• TASK DETAILS: Once the line containing "This screenshot has height=200, width=427." is found, set down that line and each one after it exactly, through the end of the entries.
[[ WORKING DATA open ]]
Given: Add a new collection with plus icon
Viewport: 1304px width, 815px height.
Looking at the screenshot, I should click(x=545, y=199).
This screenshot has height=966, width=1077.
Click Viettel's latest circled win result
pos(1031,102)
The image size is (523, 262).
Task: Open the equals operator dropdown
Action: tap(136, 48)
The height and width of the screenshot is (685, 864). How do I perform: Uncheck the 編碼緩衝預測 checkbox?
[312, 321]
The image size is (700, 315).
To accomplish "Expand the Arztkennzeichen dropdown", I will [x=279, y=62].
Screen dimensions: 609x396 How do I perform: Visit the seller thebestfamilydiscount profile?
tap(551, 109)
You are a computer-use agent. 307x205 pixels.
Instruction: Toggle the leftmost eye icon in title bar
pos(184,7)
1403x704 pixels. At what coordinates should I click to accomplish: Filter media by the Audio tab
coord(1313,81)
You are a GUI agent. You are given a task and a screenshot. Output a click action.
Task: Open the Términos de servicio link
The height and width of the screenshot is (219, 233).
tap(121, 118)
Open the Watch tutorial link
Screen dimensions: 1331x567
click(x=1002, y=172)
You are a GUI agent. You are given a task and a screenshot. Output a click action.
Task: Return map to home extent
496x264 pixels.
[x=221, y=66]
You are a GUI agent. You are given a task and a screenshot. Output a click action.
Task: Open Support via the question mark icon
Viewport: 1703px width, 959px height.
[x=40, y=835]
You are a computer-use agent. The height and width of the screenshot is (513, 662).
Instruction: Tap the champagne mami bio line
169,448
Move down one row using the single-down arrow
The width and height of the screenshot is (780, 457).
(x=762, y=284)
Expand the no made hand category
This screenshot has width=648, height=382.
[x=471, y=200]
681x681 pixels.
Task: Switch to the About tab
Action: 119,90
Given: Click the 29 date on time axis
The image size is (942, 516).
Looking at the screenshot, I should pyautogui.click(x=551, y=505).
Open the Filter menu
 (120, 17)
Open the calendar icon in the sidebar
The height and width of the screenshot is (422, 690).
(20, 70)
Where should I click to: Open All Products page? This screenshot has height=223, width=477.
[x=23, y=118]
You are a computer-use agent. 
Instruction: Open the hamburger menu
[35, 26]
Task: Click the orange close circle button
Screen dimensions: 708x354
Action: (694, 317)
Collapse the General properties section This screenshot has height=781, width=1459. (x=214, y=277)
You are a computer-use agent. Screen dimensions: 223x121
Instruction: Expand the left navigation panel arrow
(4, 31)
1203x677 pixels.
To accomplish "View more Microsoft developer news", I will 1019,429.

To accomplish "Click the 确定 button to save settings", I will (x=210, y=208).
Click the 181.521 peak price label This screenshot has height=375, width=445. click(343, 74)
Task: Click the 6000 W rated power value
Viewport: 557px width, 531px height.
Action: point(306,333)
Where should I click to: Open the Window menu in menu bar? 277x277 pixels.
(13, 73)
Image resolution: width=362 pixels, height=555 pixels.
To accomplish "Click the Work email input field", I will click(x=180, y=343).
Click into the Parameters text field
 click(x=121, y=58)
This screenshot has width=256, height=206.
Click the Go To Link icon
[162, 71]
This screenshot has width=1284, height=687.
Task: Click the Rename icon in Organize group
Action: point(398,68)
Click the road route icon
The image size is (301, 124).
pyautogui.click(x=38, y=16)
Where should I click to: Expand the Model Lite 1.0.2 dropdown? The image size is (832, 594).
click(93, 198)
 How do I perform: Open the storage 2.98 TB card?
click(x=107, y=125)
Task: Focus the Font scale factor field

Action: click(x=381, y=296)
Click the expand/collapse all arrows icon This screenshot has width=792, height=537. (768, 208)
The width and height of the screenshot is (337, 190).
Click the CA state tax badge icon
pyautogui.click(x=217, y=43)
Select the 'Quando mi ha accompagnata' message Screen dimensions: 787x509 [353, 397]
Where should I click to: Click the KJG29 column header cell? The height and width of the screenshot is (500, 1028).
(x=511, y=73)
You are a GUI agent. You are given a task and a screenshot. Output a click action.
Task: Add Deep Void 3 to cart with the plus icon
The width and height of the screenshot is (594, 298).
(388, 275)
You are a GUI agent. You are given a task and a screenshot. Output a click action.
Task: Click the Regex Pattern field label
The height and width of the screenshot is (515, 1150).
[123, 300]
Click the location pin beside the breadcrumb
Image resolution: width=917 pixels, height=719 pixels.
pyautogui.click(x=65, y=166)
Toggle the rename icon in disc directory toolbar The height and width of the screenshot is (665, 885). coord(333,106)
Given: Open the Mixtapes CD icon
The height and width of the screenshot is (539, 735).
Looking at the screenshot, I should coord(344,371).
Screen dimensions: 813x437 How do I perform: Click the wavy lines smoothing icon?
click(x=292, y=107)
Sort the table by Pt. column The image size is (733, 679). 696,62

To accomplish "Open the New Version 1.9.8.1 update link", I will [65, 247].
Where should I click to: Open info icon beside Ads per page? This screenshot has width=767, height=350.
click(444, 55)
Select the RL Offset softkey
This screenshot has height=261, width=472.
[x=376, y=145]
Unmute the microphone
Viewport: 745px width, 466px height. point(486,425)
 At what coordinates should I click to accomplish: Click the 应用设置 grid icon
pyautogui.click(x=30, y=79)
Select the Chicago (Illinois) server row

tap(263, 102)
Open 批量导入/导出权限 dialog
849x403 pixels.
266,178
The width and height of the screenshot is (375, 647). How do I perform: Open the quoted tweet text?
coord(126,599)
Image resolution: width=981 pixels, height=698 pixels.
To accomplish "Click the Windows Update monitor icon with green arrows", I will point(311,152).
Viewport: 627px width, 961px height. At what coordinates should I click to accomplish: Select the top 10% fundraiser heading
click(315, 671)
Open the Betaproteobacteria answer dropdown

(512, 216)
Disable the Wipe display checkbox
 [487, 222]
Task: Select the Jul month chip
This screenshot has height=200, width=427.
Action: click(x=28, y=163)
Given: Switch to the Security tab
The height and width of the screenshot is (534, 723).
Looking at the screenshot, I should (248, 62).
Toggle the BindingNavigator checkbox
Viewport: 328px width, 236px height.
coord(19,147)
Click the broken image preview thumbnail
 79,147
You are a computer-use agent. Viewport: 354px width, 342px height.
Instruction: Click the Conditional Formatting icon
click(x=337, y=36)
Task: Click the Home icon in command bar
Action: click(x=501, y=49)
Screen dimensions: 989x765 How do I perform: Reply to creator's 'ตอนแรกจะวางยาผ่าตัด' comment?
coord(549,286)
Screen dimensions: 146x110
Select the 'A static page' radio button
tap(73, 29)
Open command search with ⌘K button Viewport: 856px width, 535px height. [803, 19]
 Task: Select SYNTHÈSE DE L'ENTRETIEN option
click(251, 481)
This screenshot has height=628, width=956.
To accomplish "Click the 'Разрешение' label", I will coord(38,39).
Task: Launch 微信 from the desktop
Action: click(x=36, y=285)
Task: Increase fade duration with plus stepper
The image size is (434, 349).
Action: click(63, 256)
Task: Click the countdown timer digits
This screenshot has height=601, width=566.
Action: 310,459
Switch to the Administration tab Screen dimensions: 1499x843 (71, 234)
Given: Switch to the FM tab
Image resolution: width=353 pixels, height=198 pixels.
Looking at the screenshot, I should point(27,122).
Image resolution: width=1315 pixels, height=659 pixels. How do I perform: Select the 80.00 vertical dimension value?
[[ WORKING DATA closed ]]
• OUTPUT BELOW:
This screenshot has height=200, width=427.
Action: click(x=28, y=163)
Given: Switch to the Security tab
The height and width of the screenshot is (534, 723).
Looking at the screenshot, I should (248, 62).
Toggle the BindingNavigator checkbox
Viewport: 328px width, 236px height.
coord(19,147)
Click the broken image preview thumbnail
 79,147
You are a computer-use agent. Viewport: 354px width, 342px height.
Instruction: Click the Conditional Formatting icon
click(x=337, y=36)
Task: Click the Home icon in command bar
Action: click(x=501, y=49)
Screen dimensions: 989x765 How do I perform: Reply to creator's 'ตอนแรกจะวางยาผ่าตัด' comment?
coord(549,286)
Screen dimensions: 146x110
Select the 'A static page' radio button
tap(73, 29)
Open command search with ⌘K button Viewport: 856px width, 535px height. [803, 19]
 Task: Select SYNTHÈSE DE L'ENTRETIEN option
click(251, 481)
This screenshot has height=628, width=956.
To accomplish "Click the 'Разрешение' label", I will coord(38,39).
Task: Launch 微信 from the desktop
Action: click(x=36, y=285)
Task: Increase fade duration with plus stepper
The image size is (434, 349).
Action: click(63, 256)
Task: Click the countdown timer digits
This screenshot has height=601, width=566.
Action: 310,459
Switch to the Administration tab Screen dimensions: 1499x843 (71, 234)
Given: Switch to the FM tab
Image resolution: width=353 pixels, height=198 pixels.
Looking at the screenshot, I should point(27,122).
Image resolution: width=1315 pixels, height=659 pixels. How do I perform: Select the 80.00 vertical dimension value?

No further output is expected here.